On an average day, Nelson, 43, wakes up around 7:30 a.m. He eats breakfast, catches up on news, exercises and runs errands. His shift begins at 1 p.m.
“I’m the middle man between people who work normal day shifts and the people who work night shifts,” Nelson says. “I know my wife wishes that I had normal hours, but I don’t really mind it.”
As a member of the breaking news team, Nelson responds to any breaking news, listens to police scanners and is ready to be first on the scene to get the story.
One of these stories was the February 2016 standoff between Kenneth Clark and the brothers of his ex, Julie Edwards. John and Jason Edwards were helping their sister move out of Clark’s home. One of the brothers called 911 and told an operator that he was shot, but it took law enforcement 40 minutes to find the brothers.

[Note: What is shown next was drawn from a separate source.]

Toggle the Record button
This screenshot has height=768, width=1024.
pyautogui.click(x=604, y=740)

Nelson was called into work at around 12:30 p.m. that day.
“Another reporter was there, but he realized we needed more manpower. I left my house and went straight to the scene,” Nelson recalled.
When police arrived on the scene, an 11-hour standoff began. Eventually a SWAT team went into the house and found that the brothers, John and Jason Edwards, were already dead.

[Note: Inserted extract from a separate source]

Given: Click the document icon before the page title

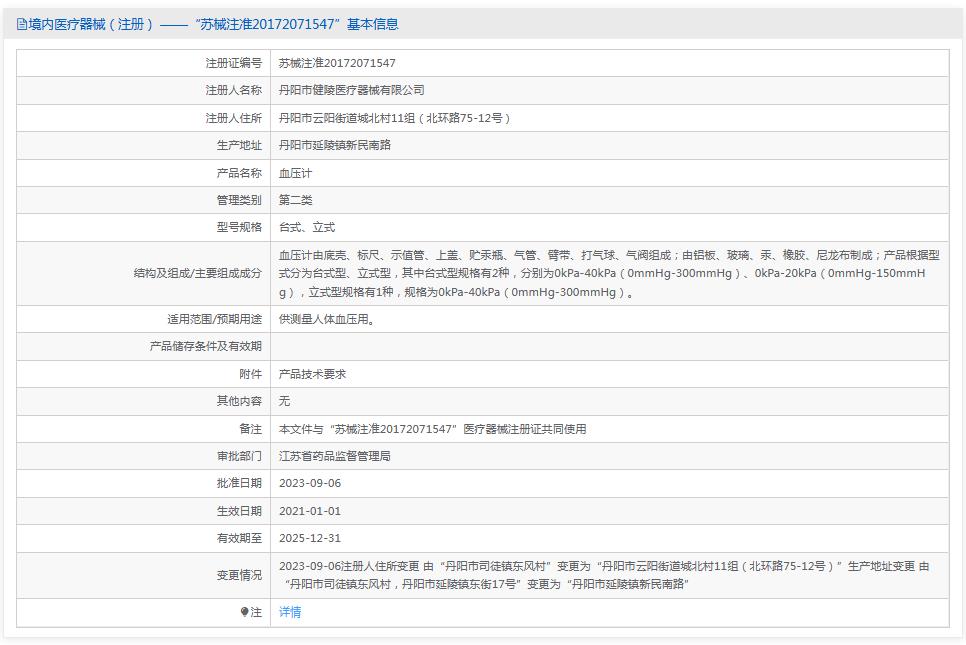Looking at the screenshot, I should pyautogui.click(x=22, y=24).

One question took over public debate after the tragic murders: Why did it take the police so long to get there?
“A lot of people think that 911 is like Uber and they automatically know where you are. That’s just not how the technology works,” Nelson said.
Instead of condemning the efforts of the 911 operators and police, Nelson took the opportunity to inform the public about the situation and possible avenues that could prevent a similar crisis.
Nelson got his bachelor’s degree in political science from the University of South Dakota and a master’s degree in journalism and mass communications from the University of Nebraska-Lincoln. He worked part-time at the Lincoln Journal Star for a few years. Then, he moved to the Birmingham Post-Herald in Alabama and The Clarion-Ledger of Jackson, Mississippi.
In 2007, he returned to Nebraska to cover the night public safety beat for the Omaha-World Herald. From 2010 to 2015 Nelson was the World-Herald’s Iowa reporter and covered 2011 Missouri River floods.
“It was a big deal in the summer of 2011,” Nelson recalls. “The levees broke. People were fighting to hold onto homes.”
Nelson hunted for a story with some of the residents who were most affected and spent the summer with them at a campsite where they were staying.
“A lot of dramatic things happened. I was in Percival (Iowa) with them as things were flooding and people were fleeing. I got close to those people,” he said.
Nelson was proud that he was the reporter who got to tell their tale to World-Herald readers.
“It’s the highlight of my career,” Nelson said. “It was important to bring what happened to a broader public. ”
Although breaking news gives Nelson a chance to connect with people on a deeper level, it can be draining.
“It can be hard to do my job,” Nelson said. “But, after doing this for years, (I) feel that I can put the despair inside.”
Sometimes the lines between sympathizing bystander and reporter get blurred, he said. A few weeks ago Nelson was at a scene of homicide in north Omaha.
“I arrived at 11 p.m. I was trying to hear and see what police were doing,” he said.
As Nelson walked around the scene he noticed a group of 10 people, who were agitated and yelling at police. Those people were related to the murder victim.
“The family saw me approaching because of the identification around my neck and started asking me questions,” he said.
Unfortunately, Nelson couldn’t help.
“In cases like that, your human decency has to kick in," he said. "I wanted to know who the dead person was, but the family was upset. You need to be able to tell the public, but exercise compassion with people who are, naturally, upset.”
This is an important lesson for anyone who wants to cover breaking news.
“You have to keep elements of storytelling in mind, but don’t juice it up. Just tell it as it is,” Nelson said. “There’s a lot of drama, but it’s a natural level of drama. The stories I cover are real. The people are real -- they’re not just characters in a story. We have to remember that.”
Although the job is sometimes heartbreaking, Nelson thrives as a breaking news reporter.
“Part of the appeal is the lack of stability,” Nelson said. “When I worked regular hours, it wasn’t quite as interesting.”
Nelson said it's important to use social media to connect with his audience.
“I have a knack for Twitter. It’s something I just picked up. I tweet when I arrive at a scene, when I have time waiting around at a scene or really whenever I have time,” he said.
Nelson’s editor then re-tweets whatever he’s tweeted.
Nelson said his editors have been crucial in helping him write accurate and fair stories.
“It’s important to buckle down and show editors what you can do and talk to them like a normal person. They will help you succeed,” he said.